What makes University of Iowa College of Nursing alumna Mary Horn’s journey into professional nursing so remarkable is its consistency. Not only did she realize that she wanted to go into nursing at the very young age of 5, but early on, Horn, who earned a Bachelor of Science in Nursing in 1967 and a Master of Science in Nursing in 1997, also discovered her desire to specialize in pediatrics. That clinical practice bond is just as strong for her today at the young age of 72.
It all began when her little brother was born at St. Luke’s Hospital in Cedar Rapids. As she waited in the car for her mother and newest sibling to be discharged, she had a vivid realization.
“I remember looking up at the hospital and thinking that the people in that building knew things that I wanted to know,” Horn says. “I never wavered in my desire to be a nurse.”
Fast forward roughly 15 years to Horn’s first job at the Public Health Nursing Association of Linn County—where she discovered how much she enjoyed working at the association’s well-baby clinics—furthering her connection and path toward pediatric nursing.
Before Medicaid, many children did not get preventative care and immunizations. Several clinics depended on local doctors to provide care, which proved to be unreliable.
“Around this time I heard about the new pediatric nurse practitioner (PNP) role, and as it turned out, the University of Iowa had just started a course of study and four of us from the larger public health agencies in Iowa were admitted,” Horn says. “After receiving our PNP certificates, we became the first nurses in Iowa to provide care for children as nurse practitioners, including care that was provided to hundreds of kids in Linn County. We truly felt we were pioneers and that what we did to prove our worth would affect the future of nursing—little did we know how far it would go.”
Horn was later employed in the mother-baby care postpartum unit at St. Luke’s. For 10 years she helped develop a model for nursing care that is still used today.

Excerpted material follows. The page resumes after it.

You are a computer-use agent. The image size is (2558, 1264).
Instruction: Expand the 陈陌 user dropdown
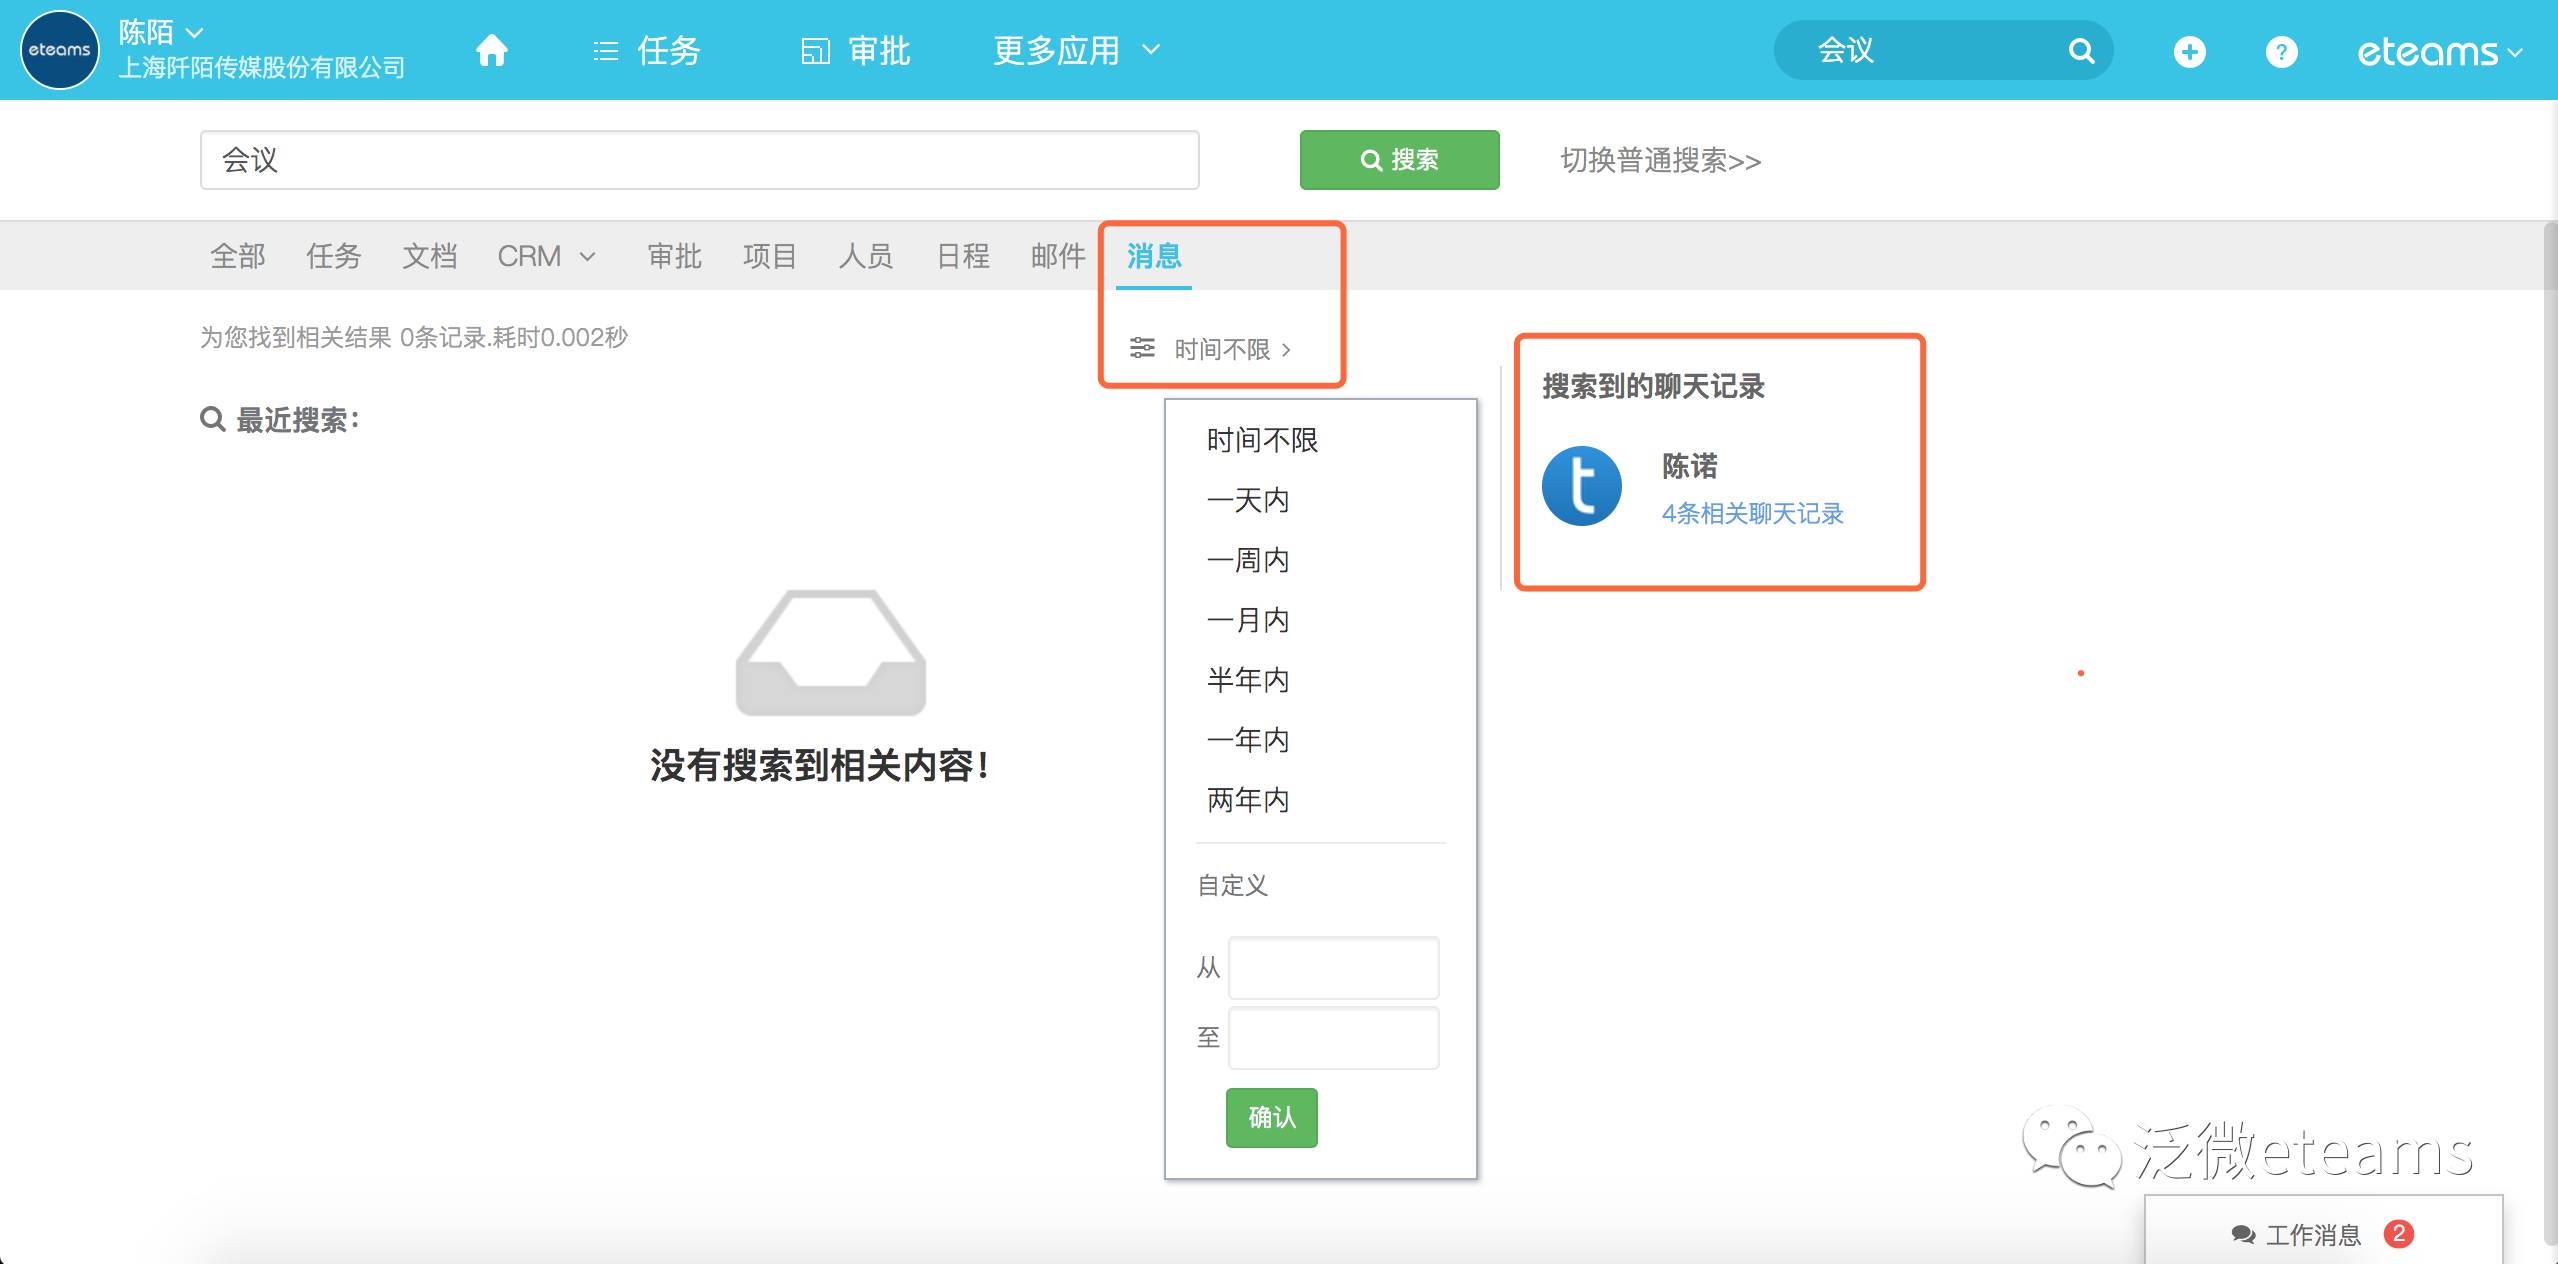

“We truly changed the way obstetrical care was provided in Cedar Rapids. One of the changes I am proud of is that I created the role of certified lactation consultant. I took the training myself to help make a statement about how important that kind of nurse could be,” she says.
Horn eventually went back to her PNP roots and started working for a private pediatric office. By this time the medical landscape had completely changed as nurse practitioners could now have their own clients, bill insurance, and write prescriptions. At 64, she earned her nurse-midwife certificate, and at 72 years young, she is still “in love with nursing” and has no plans to retire.
“I am just not ready to see my dream come to an end. My career clearly demonstrates that education leads to opportunities that make a difference for people and for yourself,” she says. “Always consider your education an ongoing process. Keep learning so you can take your career to the next level.”